Hi Bekir,
I too have had this need several times, and without the funding for commercial tools, it can seem like an enormous task. What I have found is that you can segment the rule base instantly based on traffic flow direction with an accept and log rule. You can this massively cuts down the hits on 1 single rule and makes the task somewhat "easier".
For example, lets assume you have 2 networks.
- DMZ (10.10.10.0/24)
- Internal Server Network (10.10.30.0/24)
Instead of having your any any any rule solely in place, you could create the following rules above your global any.
Rule 1
Source: DMZ (10.10.10.0/24)
Destination: Server Network (10.10.30.0/24)
Service(s): Any
Action: Accept
Rule 2:
Source: Server Network (10.10.30.0/24)
Destination: DMZ (10.10.10.0/24)
Service(s): Any
Action: Accept
Log: Yes
You would then perform analysis on each of the rules independently and start to create your actual required rules above these more specific rules.
You should then see that your original ANY rule should start to get less and less hits until the point where you can change your action to drop as a global cleanup rule.
For the actual analysis we use CSV export from SmartView (web version of SmartLog) and then perform unique flow filtering within Excel.
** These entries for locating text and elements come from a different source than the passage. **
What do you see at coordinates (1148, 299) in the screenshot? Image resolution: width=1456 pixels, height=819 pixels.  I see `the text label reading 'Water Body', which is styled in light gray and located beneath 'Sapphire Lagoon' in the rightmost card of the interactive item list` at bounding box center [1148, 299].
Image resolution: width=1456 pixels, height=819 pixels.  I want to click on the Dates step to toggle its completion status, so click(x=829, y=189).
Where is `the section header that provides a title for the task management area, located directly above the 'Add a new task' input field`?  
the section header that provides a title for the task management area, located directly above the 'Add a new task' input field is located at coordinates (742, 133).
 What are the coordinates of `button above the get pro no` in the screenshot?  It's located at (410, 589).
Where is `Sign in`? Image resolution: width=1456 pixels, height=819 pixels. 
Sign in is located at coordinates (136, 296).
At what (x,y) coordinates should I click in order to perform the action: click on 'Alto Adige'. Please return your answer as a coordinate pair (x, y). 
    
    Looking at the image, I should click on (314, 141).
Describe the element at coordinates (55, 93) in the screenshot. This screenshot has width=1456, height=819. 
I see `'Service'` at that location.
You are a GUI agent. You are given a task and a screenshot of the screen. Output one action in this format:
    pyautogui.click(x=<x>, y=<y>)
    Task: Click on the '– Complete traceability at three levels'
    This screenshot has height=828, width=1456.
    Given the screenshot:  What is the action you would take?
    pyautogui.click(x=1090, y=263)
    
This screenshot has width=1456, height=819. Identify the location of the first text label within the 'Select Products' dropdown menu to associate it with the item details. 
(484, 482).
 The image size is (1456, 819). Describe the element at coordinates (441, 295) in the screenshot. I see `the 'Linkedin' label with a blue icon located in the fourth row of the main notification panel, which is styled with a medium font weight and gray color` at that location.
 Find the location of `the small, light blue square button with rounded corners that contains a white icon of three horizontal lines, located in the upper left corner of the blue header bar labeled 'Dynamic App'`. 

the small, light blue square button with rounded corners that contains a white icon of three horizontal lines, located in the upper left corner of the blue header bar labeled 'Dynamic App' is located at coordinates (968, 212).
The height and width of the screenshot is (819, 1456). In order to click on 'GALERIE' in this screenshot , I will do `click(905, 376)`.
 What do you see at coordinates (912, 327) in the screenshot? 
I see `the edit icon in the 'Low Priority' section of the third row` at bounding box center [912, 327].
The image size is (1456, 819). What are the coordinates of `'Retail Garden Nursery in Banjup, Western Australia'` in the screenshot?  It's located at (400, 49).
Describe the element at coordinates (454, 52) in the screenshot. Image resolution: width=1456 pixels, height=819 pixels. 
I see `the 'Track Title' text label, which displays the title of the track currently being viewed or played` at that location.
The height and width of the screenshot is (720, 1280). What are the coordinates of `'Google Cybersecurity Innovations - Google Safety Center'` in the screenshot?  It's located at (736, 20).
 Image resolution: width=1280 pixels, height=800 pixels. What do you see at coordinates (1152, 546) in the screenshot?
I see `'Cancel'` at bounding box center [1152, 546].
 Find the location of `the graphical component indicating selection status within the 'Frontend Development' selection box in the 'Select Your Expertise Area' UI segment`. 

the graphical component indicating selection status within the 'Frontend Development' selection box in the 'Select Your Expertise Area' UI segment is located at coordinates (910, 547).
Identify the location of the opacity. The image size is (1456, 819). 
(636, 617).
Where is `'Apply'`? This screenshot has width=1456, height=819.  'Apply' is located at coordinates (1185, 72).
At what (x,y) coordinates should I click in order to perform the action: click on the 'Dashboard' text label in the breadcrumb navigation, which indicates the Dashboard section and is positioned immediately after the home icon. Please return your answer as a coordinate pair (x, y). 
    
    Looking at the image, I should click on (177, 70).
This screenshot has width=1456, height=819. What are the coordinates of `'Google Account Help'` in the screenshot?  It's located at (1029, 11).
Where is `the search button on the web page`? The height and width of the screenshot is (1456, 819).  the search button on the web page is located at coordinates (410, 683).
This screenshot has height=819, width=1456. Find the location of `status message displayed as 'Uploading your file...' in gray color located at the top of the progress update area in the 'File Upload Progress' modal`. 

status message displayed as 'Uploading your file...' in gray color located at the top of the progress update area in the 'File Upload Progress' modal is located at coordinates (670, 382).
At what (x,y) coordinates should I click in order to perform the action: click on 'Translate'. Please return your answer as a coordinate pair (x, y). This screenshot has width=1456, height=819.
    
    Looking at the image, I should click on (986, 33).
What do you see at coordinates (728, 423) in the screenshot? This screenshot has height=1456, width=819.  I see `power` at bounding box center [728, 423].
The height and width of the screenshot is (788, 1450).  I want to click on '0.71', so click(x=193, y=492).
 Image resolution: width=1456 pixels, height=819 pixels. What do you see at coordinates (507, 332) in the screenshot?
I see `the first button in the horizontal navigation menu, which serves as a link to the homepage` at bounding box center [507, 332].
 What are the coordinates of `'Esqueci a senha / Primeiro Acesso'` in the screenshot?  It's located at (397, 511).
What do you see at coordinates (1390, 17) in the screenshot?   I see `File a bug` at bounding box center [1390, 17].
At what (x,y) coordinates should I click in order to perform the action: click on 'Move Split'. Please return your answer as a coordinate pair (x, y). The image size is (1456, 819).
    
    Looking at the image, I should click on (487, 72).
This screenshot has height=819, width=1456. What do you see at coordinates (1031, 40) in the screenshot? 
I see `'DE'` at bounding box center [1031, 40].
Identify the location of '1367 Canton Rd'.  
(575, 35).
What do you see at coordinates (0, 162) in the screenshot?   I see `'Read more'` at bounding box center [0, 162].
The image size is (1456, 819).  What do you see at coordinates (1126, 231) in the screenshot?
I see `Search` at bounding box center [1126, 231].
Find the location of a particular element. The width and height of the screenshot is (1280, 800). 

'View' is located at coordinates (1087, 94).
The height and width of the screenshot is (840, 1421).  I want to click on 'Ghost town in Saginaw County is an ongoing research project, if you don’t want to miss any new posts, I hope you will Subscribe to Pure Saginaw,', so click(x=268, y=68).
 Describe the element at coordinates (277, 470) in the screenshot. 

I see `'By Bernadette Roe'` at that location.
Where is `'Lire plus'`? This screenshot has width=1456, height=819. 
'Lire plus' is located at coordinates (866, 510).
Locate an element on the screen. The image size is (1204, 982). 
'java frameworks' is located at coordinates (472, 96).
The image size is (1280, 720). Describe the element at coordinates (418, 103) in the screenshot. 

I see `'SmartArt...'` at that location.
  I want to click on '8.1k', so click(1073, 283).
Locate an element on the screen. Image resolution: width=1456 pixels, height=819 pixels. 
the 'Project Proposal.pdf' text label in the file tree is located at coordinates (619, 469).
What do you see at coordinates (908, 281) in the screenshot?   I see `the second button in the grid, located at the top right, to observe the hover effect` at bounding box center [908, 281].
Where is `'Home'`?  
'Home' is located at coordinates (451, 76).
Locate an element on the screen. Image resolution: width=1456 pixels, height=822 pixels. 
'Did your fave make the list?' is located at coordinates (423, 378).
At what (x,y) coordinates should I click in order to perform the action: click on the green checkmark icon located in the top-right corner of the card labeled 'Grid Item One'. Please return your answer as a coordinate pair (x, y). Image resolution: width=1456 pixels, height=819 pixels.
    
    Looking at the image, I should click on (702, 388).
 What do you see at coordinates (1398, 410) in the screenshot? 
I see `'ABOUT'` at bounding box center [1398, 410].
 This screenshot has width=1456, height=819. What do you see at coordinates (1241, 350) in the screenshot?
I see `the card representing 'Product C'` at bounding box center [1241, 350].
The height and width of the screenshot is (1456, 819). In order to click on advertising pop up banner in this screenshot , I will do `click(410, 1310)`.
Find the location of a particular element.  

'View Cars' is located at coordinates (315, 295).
This shows us all unique connections seen over a time period, we can then validate the connection then create as required.
I would also look at connections that give a lot of noise that the firewall may see, Broadcast, multicast etc, validate those connections and if not required, drop them without logging. This will remove a lot of garbage from your outputs.
I hope that I have explained this OK, if not let me know and I will elaborate further.